■ **Task instructions**: The lines below starting at the line containing "The width and height of the screenshot is (634, 1128)." and ending at the line containing "Given: Select the Thứ 3 tab" are to be repeated exactly, with both ends kept and nothing else added.

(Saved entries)
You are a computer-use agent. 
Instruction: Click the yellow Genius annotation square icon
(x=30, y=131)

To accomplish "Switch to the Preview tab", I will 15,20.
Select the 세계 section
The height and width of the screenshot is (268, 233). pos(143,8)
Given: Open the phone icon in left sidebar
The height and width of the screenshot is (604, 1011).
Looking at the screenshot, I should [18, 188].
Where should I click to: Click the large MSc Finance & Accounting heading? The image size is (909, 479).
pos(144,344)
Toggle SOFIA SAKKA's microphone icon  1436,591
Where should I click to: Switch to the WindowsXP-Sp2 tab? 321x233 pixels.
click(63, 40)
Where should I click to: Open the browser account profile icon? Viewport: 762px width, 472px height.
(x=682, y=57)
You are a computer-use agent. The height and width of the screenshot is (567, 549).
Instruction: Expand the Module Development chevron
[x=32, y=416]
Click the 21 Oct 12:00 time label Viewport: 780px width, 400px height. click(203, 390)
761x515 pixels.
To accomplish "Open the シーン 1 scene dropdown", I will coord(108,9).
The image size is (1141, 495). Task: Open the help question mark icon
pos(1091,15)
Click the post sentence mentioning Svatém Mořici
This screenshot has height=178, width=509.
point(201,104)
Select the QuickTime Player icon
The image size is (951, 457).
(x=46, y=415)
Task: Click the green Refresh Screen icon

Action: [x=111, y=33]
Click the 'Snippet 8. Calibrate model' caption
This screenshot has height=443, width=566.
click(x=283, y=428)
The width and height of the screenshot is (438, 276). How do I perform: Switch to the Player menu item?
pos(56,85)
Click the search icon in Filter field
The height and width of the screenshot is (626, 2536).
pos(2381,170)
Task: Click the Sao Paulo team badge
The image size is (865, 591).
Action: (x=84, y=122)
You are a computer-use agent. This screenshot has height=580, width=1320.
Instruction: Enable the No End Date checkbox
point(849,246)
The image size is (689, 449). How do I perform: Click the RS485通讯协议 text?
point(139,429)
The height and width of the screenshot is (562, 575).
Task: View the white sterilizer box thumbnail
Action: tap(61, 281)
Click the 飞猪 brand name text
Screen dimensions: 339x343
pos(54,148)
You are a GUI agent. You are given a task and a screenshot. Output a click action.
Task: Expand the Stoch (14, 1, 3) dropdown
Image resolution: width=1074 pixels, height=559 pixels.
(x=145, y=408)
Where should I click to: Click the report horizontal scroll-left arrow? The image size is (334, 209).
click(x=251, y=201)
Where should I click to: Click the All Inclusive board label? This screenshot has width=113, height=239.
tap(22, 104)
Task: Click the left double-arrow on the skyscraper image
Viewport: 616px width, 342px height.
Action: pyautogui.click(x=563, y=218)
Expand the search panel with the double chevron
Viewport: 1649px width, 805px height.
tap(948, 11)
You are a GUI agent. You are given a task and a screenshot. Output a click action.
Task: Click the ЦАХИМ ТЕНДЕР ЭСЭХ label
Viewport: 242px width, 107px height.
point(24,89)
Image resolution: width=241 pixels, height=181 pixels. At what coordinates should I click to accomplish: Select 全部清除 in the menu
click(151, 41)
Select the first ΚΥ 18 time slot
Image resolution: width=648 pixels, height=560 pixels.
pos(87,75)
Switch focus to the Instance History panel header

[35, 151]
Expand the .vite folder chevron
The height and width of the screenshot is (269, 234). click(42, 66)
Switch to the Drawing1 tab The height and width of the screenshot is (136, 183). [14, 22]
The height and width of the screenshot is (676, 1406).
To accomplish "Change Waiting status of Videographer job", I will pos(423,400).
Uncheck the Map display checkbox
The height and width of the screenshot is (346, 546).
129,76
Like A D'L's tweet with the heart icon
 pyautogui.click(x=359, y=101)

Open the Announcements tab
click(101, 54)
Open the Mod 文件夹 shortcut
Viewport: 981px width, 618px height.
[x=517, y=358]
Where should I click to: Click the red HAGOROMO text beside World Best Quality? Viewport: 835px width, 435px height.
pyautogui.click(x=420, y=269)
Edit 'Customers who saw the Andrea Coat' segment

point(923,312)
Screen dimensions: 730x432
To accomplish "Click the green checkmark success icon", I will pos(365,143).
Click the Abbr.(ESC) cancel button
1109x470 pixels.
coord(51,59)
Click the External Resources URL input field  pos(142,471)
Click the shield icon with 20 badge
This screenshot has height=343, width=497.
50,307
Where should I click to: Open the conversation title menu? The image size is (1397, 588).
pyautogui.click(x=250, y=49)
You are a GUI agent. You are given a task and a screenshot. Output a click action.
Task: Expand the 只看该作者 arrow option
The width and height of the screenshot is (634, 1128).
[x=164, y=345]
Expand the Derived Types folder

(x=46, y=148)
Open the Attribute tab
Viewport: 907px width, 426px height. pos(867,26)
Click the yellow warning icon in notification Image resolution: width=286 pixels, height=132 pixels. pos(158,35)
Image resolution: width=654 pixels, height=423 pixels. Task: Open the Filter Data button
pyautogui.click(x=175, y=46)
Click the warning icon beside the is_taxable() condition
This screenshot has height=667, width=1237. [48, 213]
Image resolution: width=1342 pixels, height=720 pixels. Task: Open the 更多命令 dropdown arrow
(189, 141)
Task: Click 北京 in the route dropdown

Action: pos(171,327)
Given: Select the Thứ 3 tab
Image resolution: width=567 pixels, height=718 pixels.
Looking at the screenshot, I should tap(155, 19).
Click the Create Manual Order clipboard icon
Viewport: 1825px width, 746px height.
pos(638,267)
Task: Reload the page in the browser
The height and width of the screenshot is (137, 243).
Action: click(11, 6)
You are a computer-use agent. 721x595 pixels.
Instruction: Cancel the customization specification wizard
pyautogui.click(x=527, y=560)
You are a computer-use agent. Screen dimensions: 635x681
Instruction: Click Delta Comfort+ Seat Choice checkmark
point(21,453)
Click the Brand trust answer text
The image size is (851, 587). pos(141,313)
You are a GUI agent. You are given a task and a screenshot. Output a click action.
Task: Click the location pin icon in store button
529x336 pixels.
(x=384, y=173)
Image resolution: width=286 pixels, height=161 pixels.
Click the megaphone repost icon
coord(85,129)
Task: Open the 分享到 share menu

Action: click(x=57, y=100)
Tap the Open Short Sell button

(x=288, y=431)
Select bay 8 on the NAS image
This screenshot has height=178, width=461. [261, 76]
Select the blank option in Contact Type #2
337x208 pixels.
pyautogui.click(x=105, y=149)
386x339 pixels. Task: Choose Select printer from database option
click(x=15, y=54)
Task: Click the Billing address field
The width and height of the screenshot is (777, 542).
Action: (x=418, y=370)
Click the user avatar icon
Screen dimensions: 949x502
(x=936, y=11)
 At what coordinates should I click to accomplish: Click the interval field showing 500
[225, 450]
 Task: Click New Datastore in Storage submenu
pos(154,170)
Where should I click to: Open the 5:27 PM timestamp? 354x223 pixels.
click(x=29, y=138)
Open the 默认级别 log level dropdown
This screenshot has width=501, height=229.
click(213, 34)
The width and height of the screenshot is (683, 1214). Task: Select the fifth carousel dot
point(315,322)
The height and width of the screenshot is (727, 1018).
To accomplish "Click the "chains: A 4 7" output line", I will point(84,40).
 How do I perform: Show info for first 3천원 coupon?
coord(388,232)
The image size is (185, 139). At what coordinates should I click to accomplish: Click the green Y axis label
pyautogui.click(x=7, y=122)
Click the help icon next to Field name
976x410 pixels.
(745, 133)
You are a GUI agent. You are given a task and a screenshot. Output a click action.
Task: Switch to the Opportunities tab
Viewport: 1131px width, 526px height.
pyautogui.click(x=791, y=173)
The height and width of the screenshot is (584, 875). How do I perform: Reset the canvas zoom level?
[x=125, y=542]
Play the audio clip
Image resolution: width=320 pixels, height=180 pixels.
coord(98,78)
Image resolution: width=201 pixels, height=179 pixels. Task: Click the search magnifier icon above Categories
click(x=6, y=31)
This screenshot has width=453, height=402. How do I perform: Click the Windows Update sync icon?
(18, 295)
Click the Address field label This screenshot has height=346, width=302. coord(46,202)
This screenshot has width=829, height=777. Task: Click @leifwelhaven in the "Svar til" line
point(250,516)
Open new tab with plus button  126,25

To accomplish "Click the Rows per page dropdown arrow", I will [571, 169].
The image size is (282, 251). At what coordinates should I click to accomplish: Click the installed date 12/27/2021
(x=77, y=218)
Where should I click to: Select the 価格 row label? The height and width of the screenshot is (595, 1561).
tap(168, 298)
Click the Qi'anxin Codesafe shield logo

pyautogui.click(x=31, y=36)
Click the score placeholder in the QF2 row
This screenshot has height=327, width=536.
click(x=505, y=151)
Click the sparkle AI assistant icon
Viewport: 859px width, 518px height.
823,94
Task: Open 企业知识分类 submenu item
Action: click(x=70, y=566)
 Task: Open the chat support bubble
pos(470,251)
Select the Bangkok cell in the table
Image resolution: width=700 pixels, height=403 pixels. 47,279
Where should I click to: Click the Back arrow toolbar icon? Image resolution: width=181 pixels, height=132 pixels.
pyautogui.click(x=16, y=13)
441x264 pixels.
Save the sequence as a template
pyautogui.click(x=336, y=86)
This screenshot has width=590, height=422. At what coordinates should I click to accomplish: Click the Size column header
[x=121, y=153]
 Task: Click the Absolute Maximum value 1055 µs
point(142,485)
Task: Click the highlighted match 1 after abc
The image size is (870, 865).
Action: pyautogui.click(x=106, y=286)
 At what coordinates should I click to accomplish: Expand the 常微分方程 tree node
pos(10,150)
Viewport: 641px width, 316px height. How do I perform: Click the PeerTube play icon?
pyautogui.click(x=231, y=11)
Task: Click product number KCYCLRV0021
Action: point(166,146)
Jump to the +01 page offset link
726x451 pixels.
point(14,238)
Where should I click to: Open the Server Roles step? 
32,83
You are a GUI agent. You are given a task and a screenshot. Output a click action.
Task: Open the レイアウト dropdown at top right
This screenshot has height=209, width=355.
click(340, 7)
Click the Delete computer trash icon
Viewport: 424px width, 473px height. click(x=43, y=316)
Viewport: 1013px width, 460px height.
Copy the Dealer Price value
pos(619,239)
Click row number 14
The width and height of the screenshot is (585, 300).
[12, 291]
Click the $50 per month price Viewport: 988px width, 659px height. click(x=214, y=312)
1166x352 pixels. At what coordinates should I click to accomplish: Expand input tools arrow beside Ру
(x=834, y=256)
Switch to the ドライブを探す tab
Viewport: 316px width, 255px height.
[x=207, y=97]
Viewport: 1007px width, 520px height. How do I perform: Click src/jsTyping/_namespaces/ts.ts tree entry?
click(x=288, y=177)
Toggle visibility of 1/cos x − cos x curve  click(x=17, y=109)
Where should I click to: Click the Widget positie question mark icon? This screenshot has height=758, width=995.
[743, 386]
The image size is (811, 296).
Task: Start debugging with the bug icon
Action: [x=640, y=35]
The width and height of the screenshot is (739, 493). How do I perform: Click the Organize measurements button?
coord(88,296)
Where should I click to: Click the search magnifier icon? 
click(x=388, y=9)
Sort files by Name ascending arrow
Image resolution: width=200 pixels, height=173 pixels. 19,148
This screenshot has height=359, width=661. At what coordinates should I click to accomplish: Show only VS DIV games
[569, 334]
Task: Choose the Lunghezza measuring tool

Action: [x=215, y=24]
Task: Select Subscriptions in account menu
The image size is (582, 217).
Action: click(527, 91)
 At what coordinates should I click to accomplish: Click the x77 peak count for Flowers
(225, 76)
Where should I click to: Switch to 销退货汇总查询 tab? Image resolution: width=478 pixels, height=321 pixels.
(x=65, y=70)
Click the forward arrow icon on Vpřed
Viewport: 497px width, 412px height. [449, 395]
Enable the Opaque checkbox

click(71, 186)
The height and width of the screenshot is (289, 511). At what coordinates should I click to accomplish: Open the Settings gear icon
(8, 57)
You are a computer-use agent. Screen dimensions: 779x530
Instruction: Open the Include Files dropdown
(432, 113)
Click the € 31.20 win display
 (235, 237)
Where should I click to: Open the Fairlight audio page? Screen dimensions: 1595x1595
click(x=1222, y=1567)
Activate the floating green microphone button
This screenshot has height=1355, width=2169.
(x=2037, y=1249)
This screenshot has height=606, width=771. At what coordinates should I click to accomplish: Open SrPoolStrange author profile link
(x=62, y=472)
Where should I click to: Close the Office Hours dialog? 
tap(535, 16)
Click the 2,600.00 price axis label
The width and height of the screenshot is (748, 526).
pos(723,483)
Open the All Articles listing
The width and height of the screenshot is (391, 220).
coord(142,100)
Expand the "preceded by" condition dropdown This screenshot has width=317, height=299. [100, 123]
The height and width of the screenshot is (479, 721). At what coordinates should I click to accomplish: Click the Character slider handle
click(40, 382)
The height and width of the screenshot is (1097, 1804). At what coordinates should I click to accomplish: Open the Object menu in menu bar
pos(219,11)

■ **Answer box**:
The width and height of the screenshot is (634, 1128).
[x=164, y=345]
Expand the Derived Types folder

(x=46, y=148)
Open the Attribute tab
Viewport: 907px width, 426px height. pos(867,26)
Click the yellow warning icon in notification Image resolution: width=286 pixels, height=132 pixels. pos(158,35)
Image resolution: width=654 pixels, height=423 pixels. Task: Open the Filter Data button
pyautogui.click(x=175, y=46)
Click the warning icon beside the is_taxable() condition
This screenshot has height=667, width=1237. [48, 213]
Image resolution: width=1342 pixels, height=720 pixels. Task: Open the 更多命令 dropdown arrow
(189, 141)
Task: Click 北京 in the route dropdown

Action: pos(171,327)
Given: Select the Thứ 3 tab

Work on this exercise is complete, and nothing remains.